__STATED PROBLEM__. Reproduce the lines from the first one through the line containing "coord(752,547)", inclusive, changing "info icon" to "information icon" and leaving everything else unaltered. Omit the pictures from your answer.

Text and element-pointing records:
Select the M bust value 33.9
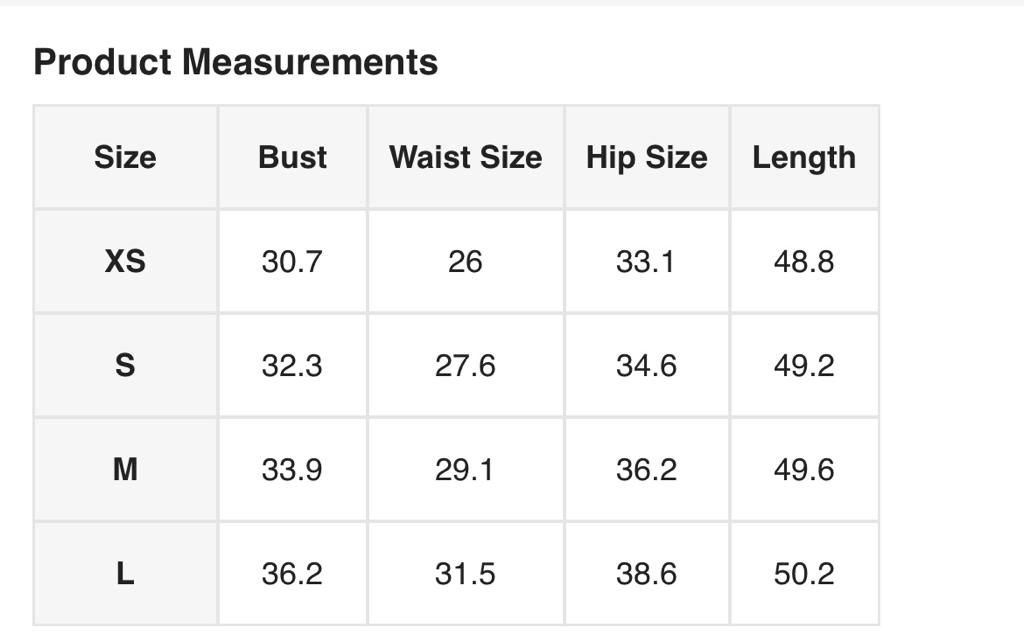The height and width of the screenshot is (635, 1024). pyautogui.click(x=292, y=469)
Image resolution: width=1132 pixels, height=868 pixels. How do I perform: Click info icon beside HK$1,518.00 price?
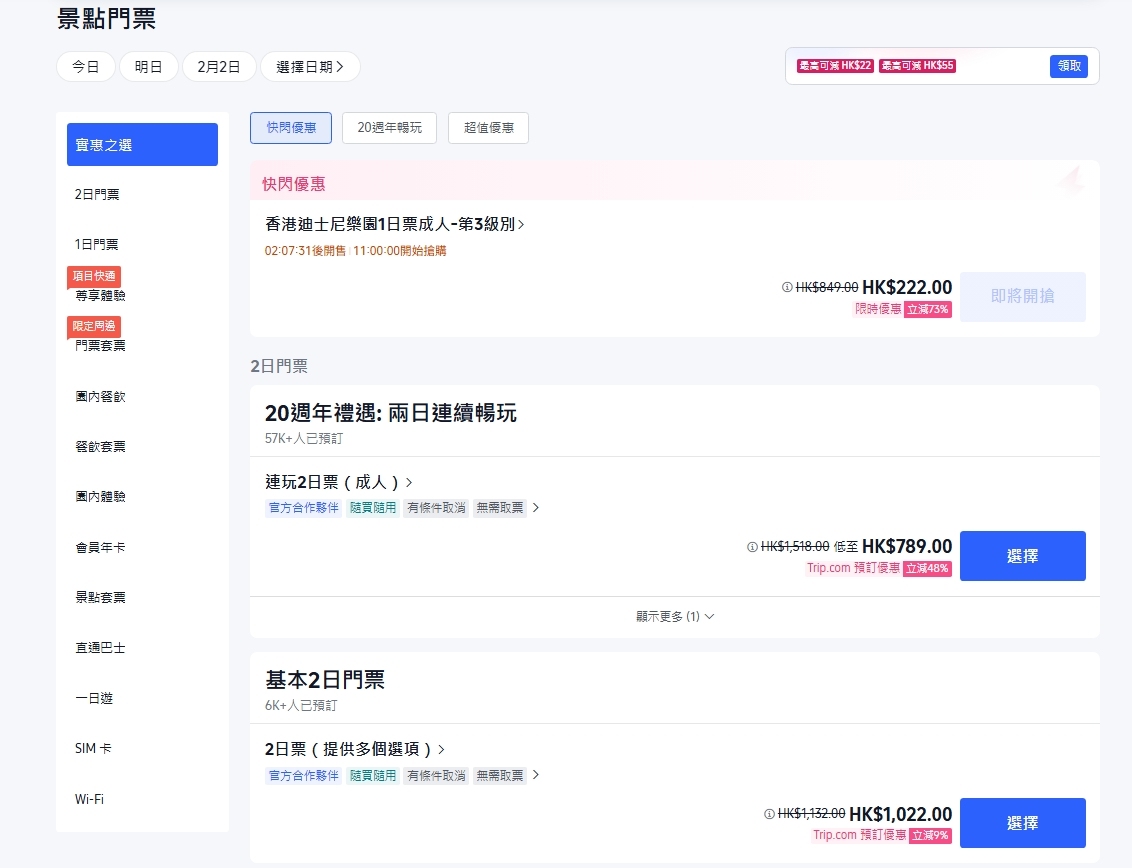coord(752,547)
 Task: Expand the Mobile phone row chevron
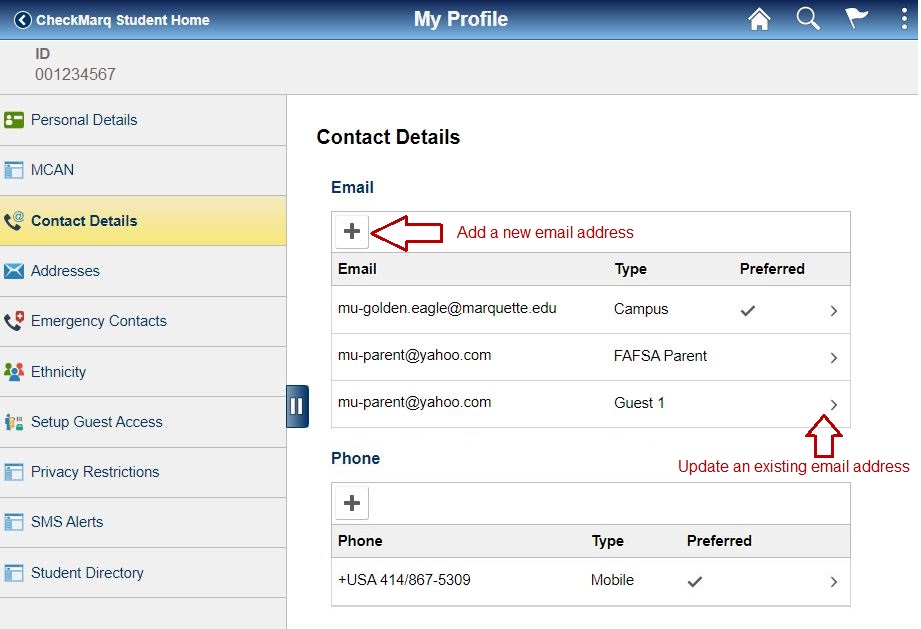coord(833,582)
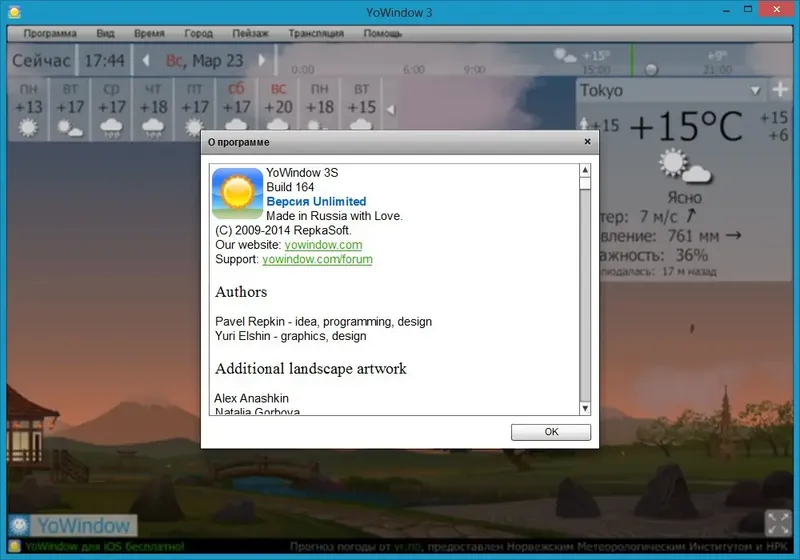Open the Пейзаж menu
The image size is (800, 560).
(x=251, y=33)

__REPLY__.
Select the M bust value 33.9
The height and width of the screenshot is (635, 1024). pyautogui.click(x=292, y=469)
Image resolution: width=1132 pixels, height=868 pixels. How do I perform: Click information icon beside HK$1,518.00 price?
coord(752,547)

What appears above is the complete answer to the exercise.